From April 1944 to the end of the war, Dietrich was the police chief of Saarbrücken.

== War crimes trial ==
After World War II, Dietrich was not prosecuted for his actions in Latvia, which were not known at the time. Instead, he was tried by an American military court for ordering the executions of seven downed American airmen who had parachuted from disabled airplanes. The men had been killed after surrendering. He was found guilty and sentenced to death. In 1948, Dietrich was hanged at Landsberg Prison, coincidentally the same prison where Hitler had been incarcerated for his involvement in the Beer Hall Putsch of 1923. The trials of Dietrich and others were known as the "Flyers Cases" and were part of what has since become known as the Dachau Trials for war crimes.

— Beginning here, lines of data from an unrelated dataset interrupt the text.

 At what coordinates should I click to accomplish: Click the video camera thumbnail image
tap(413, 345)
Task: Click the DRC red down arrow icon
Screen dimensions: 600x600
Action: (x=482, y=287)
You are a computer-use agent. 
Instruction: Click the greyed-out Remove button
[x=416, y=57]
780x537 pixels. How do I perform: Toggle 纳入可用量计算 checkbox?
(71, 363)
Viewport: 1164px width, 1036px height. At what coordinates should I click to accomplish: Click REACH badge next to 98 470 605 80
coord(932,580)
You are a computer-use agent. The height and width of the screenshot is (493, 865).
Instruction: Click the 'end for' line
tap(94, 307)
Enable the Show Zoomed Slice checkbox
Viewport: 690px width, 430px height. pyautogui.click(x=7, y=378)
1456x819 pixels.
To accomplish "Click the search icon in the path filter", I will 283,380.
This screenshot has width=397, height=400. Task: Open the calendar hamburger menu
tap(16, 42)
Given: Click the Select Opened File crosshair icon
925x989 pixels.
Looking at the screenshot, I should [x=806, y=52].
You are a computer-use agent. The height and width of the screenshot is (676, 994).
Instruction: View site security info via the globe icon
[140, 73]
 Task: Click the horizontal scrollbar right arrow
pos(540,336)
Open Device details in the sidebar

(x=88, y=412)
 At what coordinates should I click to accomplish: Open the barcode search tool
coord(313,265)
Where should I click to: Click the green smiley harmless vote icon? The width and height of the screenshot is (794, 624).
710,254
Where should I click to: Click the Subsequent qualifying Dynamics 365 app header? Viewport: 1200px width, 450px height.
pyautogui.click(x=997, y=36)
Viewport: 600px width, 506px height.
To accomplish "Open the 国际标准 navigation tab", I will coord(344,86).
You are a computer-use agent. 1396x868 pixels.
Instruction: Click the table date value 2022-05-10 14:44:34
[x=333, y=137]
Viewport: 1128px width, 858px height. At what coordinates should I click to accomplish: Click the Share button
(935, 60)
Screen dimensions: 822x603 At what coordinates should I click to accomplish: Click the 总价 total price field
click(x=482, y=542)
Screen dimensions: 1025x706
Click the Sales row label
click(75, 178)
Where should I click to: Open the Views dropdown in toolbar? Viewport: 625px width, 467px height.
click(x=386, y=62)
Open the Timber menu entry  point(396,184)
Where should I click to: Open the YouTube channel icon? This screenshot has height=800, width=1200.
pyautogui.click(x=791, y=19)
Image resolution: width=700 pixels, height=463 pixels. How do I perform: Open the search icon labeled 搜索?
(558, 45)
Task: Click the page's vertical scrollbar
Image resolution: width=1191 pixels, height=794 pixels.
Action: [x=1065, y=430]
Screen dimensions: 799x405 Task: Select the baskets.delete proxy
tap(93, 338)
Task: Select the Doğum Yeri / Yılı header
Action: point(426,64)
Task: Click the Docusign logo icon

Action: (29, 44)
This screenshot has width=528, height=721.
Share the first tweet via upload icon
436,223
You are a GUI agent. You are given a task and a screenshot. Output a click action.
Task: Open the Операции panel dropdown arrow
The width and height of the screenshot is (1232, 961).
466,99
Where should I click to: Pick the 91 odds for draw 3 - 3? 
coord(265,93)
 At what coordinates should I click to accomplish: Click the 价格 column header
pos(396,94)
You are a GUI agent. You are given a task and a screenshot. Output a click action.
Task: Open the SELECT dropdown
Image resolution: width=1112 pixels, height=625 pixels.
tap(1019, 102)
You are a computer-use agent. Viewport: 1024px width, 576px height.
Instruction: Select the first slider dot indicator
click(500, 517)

When asked if he had any last words, Dietrich showed a lack of remorse:"In the conviction that my death for my passionately beloved fatherland, for which I worked and fought my entire life, will ultimately be of service, I go this last walk of sacrifice with a proud heart because I know that my sacrifice will contribute to fill the measure of suffering that has been imposed by a cruel victor over the German people without compelling reason."